Recommendations for significant changes to the current regime are published.
On 29th January the All-Party Parliamentary Group for Inheritance and Intergenerational Fairness (APPG) published recommendations for radical reform of the current inheritance tax (IHT) regime. We examine the key proposals in more detail, and consider what this may mean in the context of the forthcoming budget on 11th March.
What is the APPG and what is its mandate?
The APPG is an informal group of MPs from across the political parties. It has no official parliamentary mandate; such groups are regularly formed by MPs to look closely at a certain issue of their choosing. Here, the APPG focused on understanding the issues surrounding inheritance and intergenerational fairness in the context of the current IHT regime's "perceived unfairness and complexity".
The report is particularly significant because it closely follows the Office of Tax Simplification's (OTS) two reports on the current IHT regime, published in November 2018 and July 2019, and precedes the new government's first budget on 11th March.
Key recommendations – what does the APPG suggest, and why?
In summary: a lower overall rate of IHT, with fewer reliefs, to reduce complexity.
- Cut the current rate of IHT from 40% to 10% on the first £2million and 20% on the balance
The APPG believes that rates above 20% incentivise tax planning.
- Lifetime gifting - abolish the current 7 year rule for lifetime gifts and tax all such gifts above a £30,000 annual allowance at 10% (with no nil rate band as currently); spouse exemption and charities exemption to be preserved
- On death - spouse exemption, charities exemption and nil rate band to be preserved (at somewhere around the current level of £325,000 but not on gifts into trust on death); residence nil rate band allowance to be abolished
These would be significant changes to the current IHT regime both with regard to lifetime gifts and transfers on death. By making these suggestions, the APPG aims to keep small lifetime gifts out of the IHT net and simplify the gifting regime, as well as to generally reduce the incentive for avoidance by those with higher value estates.

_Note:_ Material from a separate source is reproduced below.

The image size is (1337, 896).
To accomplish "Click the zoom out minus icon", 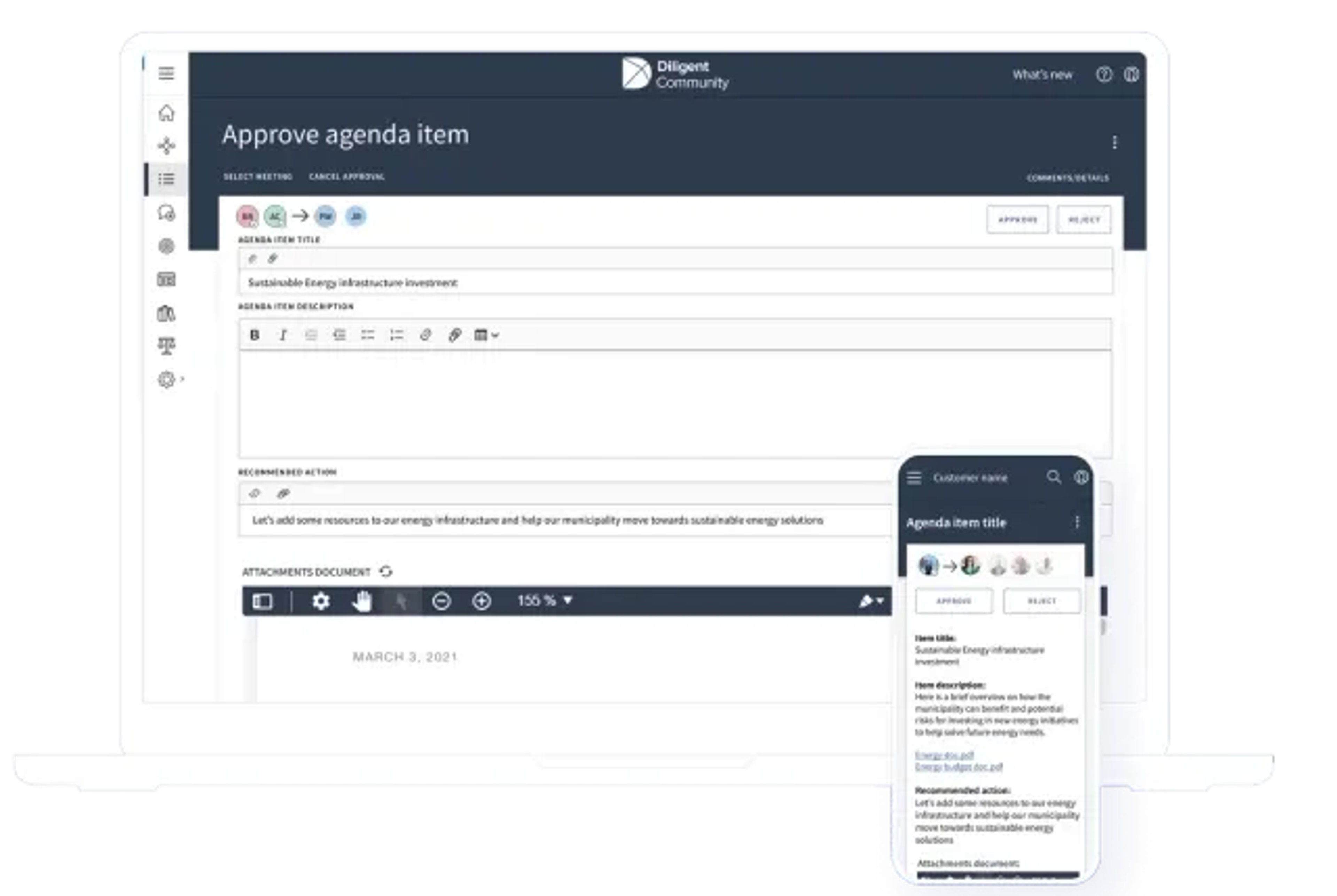I will (441, 601).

- Abolish agricultural property relief (APR) and business property relief (BPR)
This would have a huge impact on the IHT position of many of our clients. Whilst the OTS proposed some significant changes to these valuable reliefs (i.e. bringing the current test for a "wholly or mainly" trading business for BPR in line with that for capital gains tax (CGT) at 80% rather than 50%), the APPG goes even further and advocates scrapping them completely. Under the recommendations, IHT could be paid in interest-free instalments to save businesses having to be sold, but we can see that may not be sufficient in all cases, and could be particularly difficult with low income yielding assets.
- No CGT uplift on death, and when lifetime gifts are made the capital gain will automatically be held over until a disposal by the donee
Currently, assets are inherited with an open market value as at the date of death. Instead, the APPG proposes that the heir takes the asset with the testator's base cost for CGT purposes. The same would happen automatically with lifetime gifts (where currently hold-over relief can be claimed in certain cases). These changes are prompted by the APPG's concern (also discussed in the OTS's second report) that individuals are retaining business assets, in particular, longer than they perhaps otherwise would, to benefit from this rebasing.

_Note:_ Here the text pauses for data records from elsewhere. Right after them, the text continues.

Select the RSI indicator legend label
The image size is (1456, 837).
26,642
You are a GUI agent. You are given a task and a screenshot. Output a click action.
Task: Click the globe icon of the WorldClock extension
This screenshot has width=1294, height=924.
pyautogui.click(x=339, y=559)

- Changes for trusts – transfers into trust taxed the same as to individuals (with gifts to life interest trusts taxed as gifts to the individual life tenant), discretionary trusts to pay an annual charge
The APPG says that consideration would need to be given to IHT paid on transfers out of trusts. These proposals are significantly different to the current trust tax regime, and would presumably warrant further consultation.
The future for Inheritance Tax
The APPG asks the government to "be bold in replacing the outdated IHT regime with a more understandable alternative that reflects changes in modern society". Time will tell if, and to what extent, the government takes this request on board, but it is increasingly feeling as though the clock is ticking on the current regime, with wholesale reform perhaps ever more likely.
In the meantime, we would certainly reiterate the benefits for many clients (particularly those with agricultural or business assets) of putting their succession plan into action sooner rather than later.
The content of this article is intended to provide a general guide to the subject matter. Specialist advice should be sought about your specific circumstances.